* _Saved entries_
---*---

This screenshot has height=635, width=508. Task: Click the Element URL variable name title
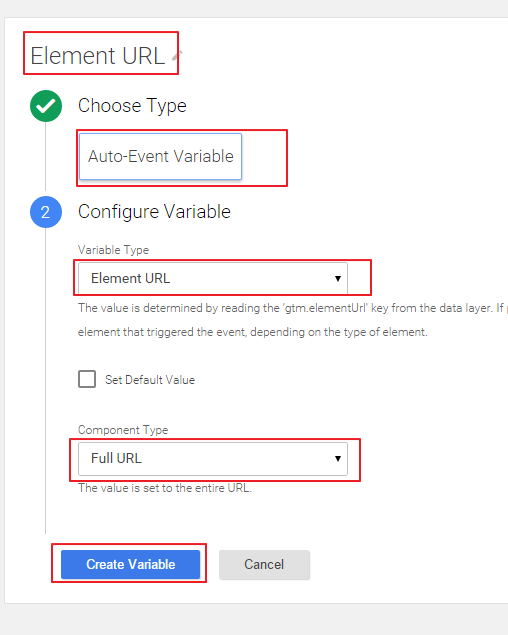98,55
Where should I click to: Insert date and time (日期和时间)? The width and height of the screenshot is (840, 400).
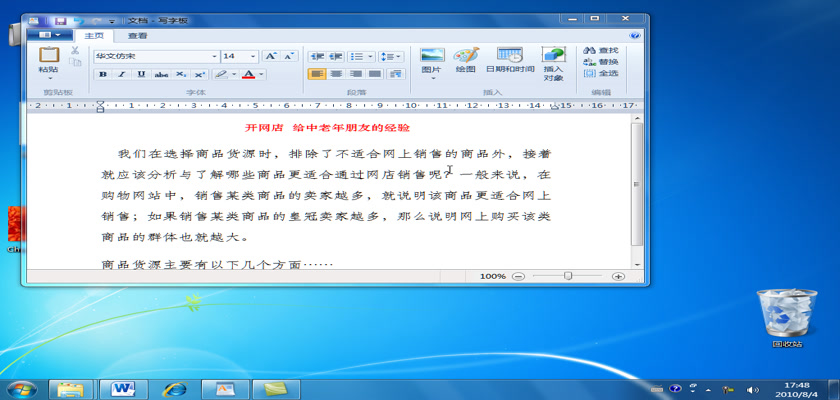coord(510,56)
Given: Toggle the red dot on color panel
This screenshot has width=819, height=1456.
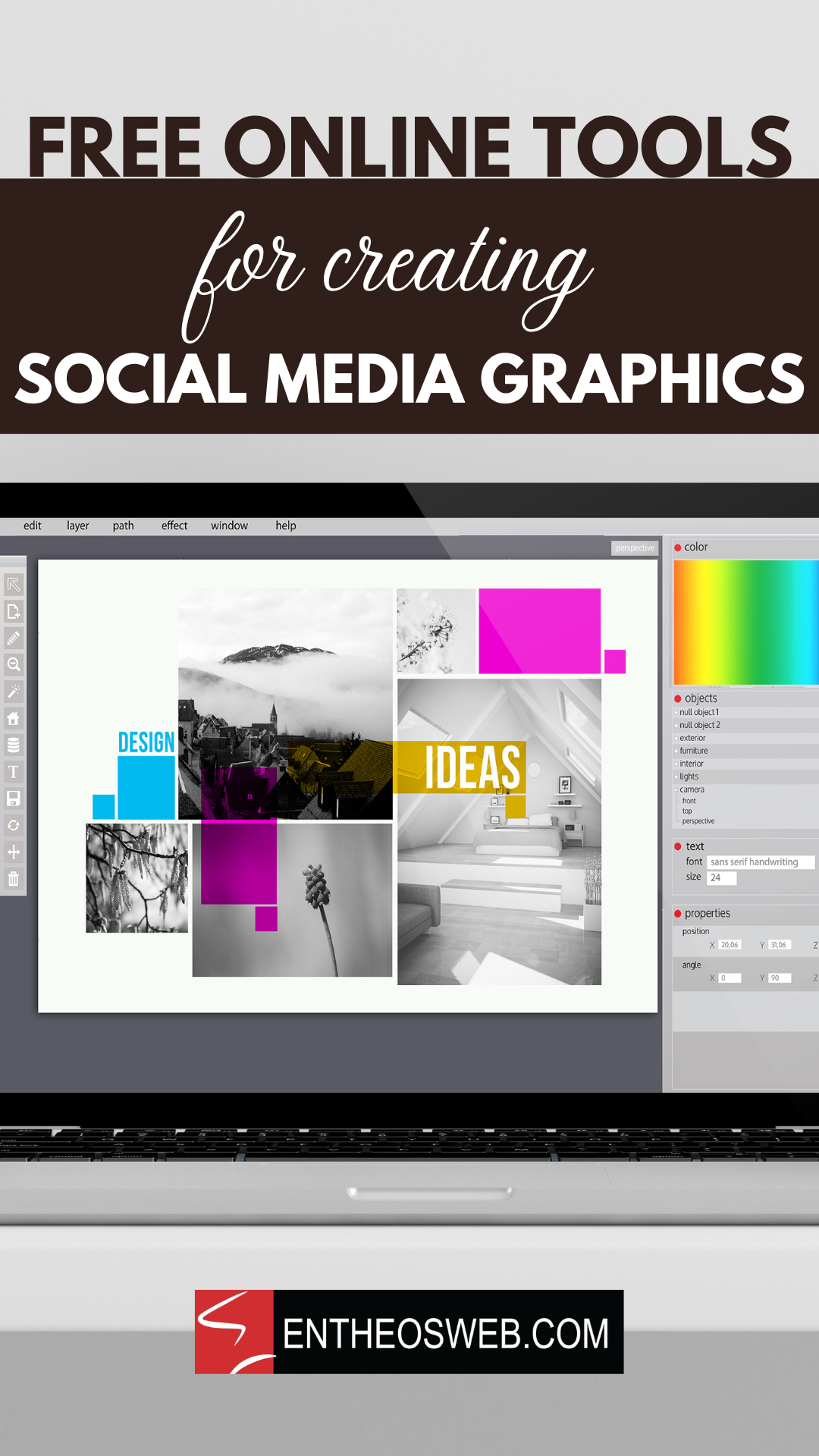Looking at the screenshot, I should coord(678,548).
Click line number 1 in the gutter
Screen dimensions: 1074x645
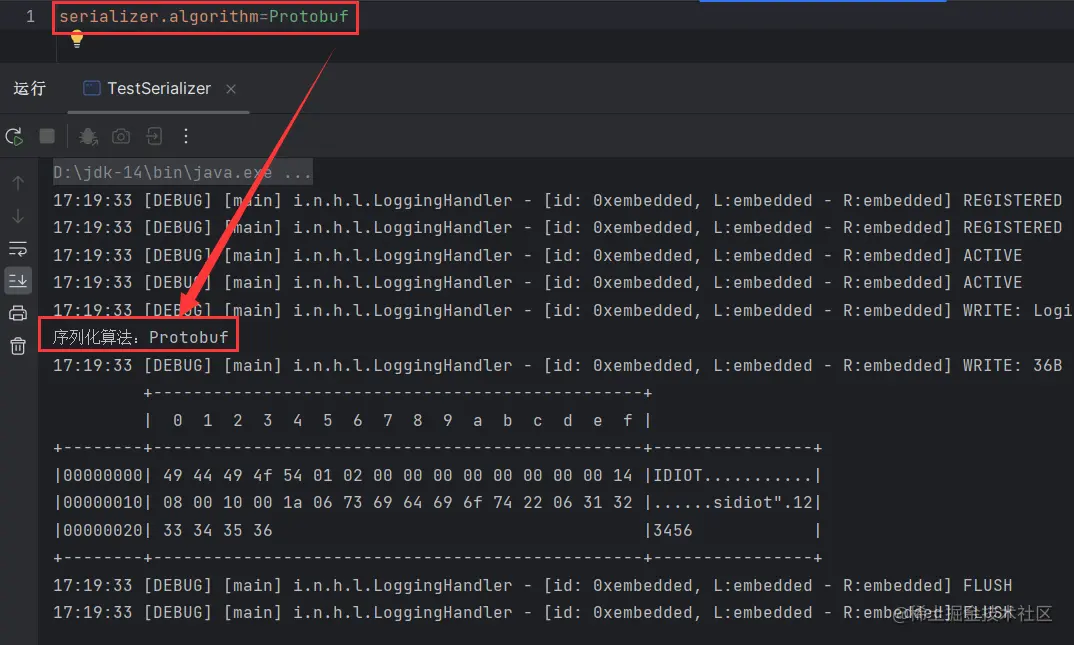click(x=30, y=16)
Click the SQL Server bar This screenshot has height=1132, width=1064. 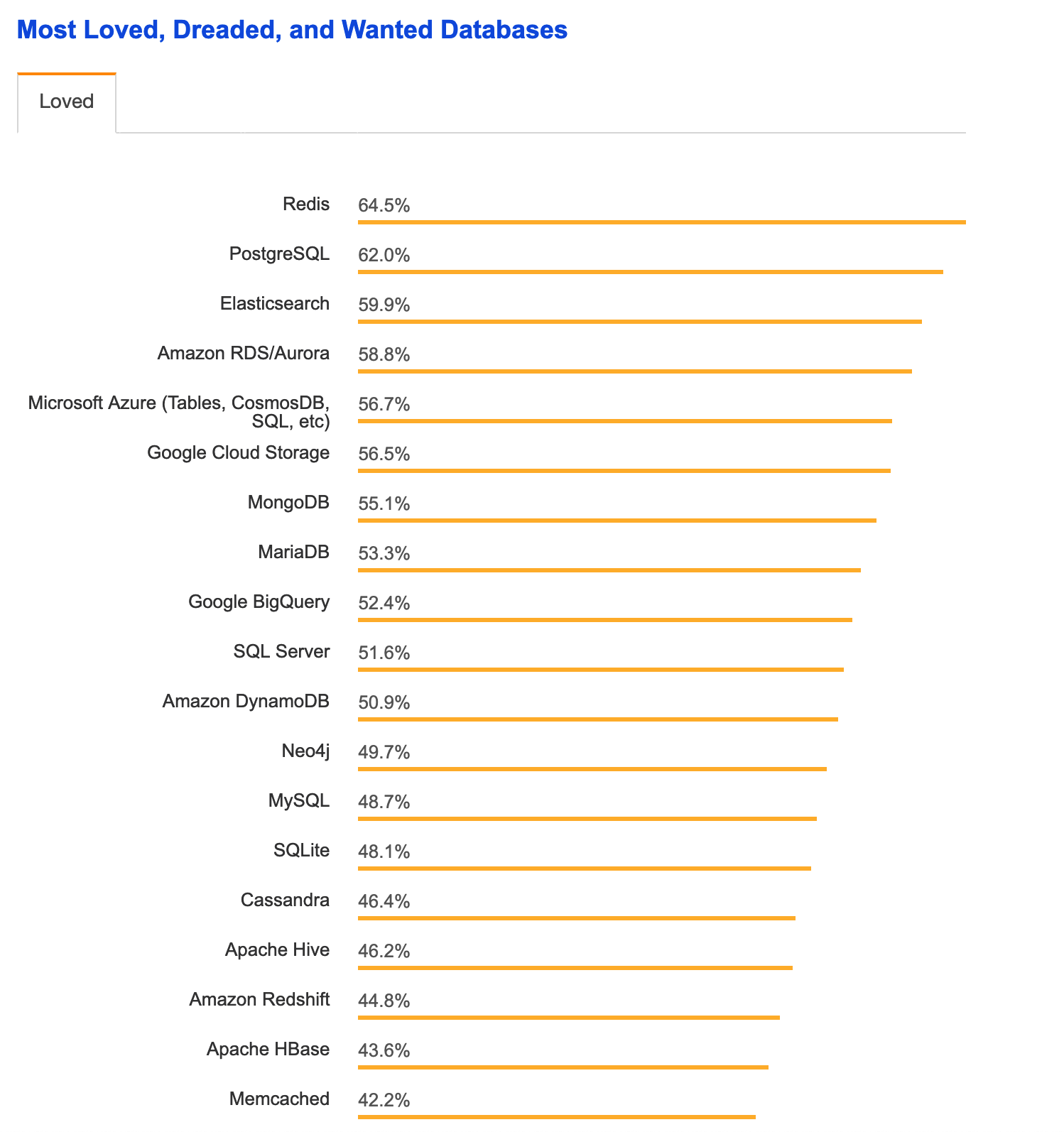point(600,670)
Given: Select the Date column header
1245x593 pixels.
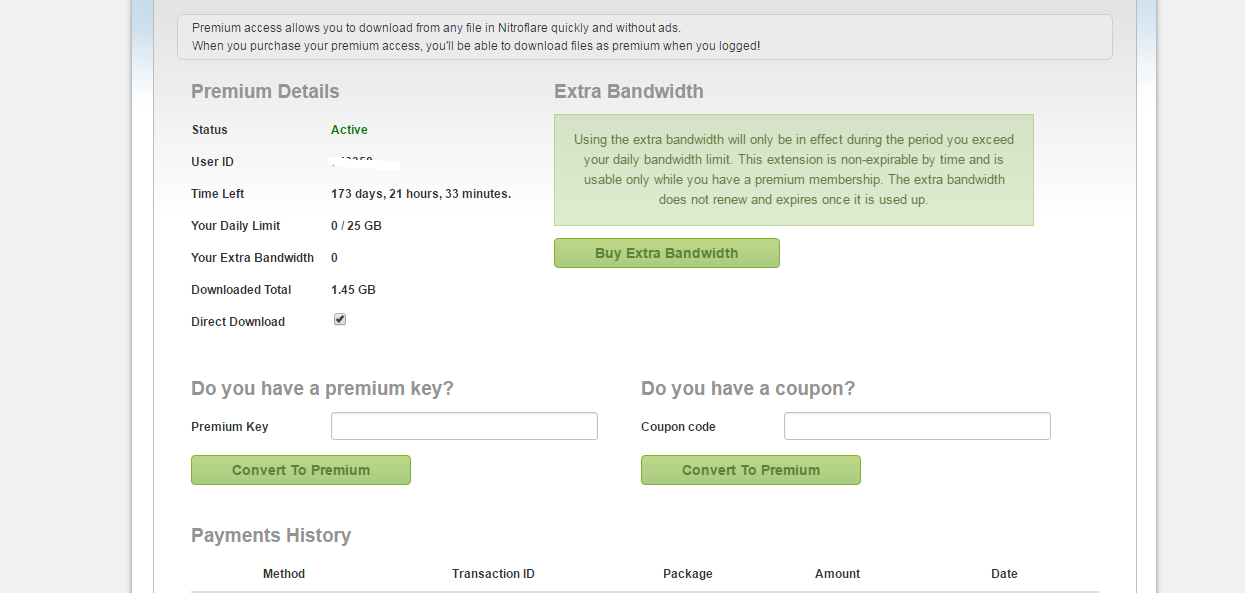Looking at the screenshot, I should tap(1004, 574).
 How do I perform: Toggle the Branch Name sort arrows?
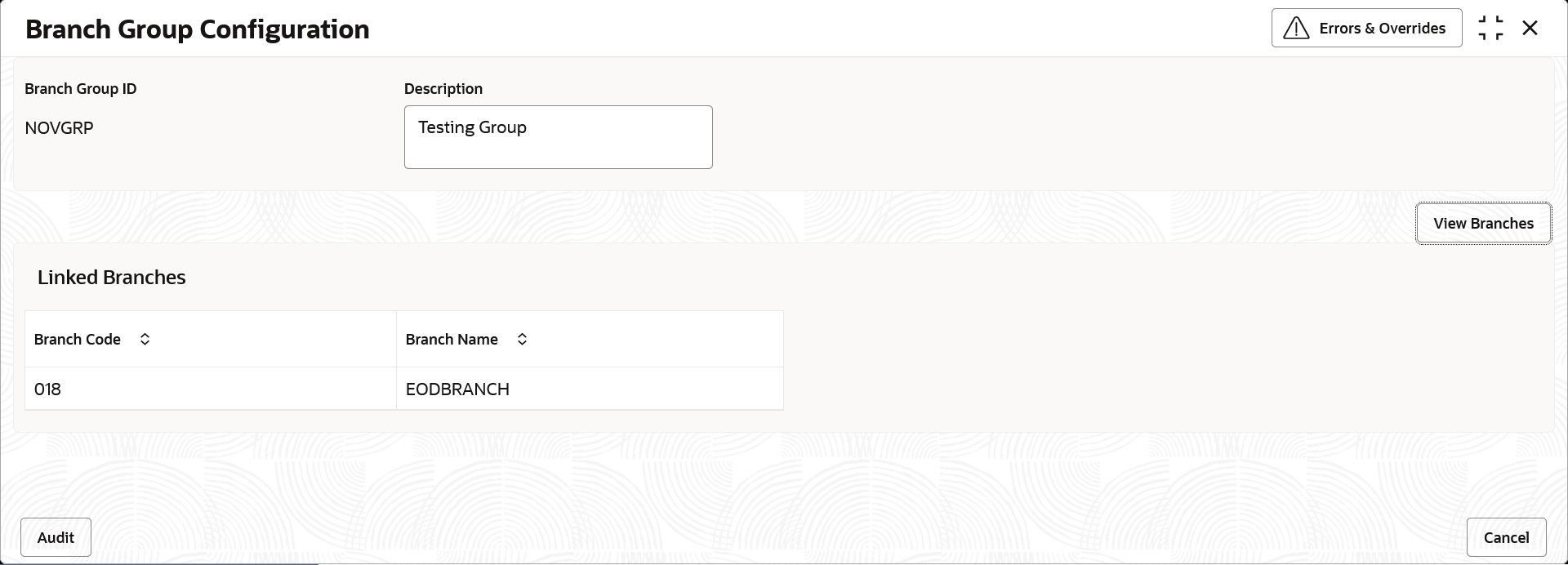[x=522, y=339]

---*---

* _REQUIREMENT_
In the records above, transcribe exactly the lines from the one containing "1245x593 pixels." through the last line, both included, and skip the pictures.

* _EXERCISE RESULT_
1245x593 pixels.
Looking at the screenshot, I should tap(1004, 574).
 How do I perform: Toggle the Branch Name sort arrows?
[x=522, y=339]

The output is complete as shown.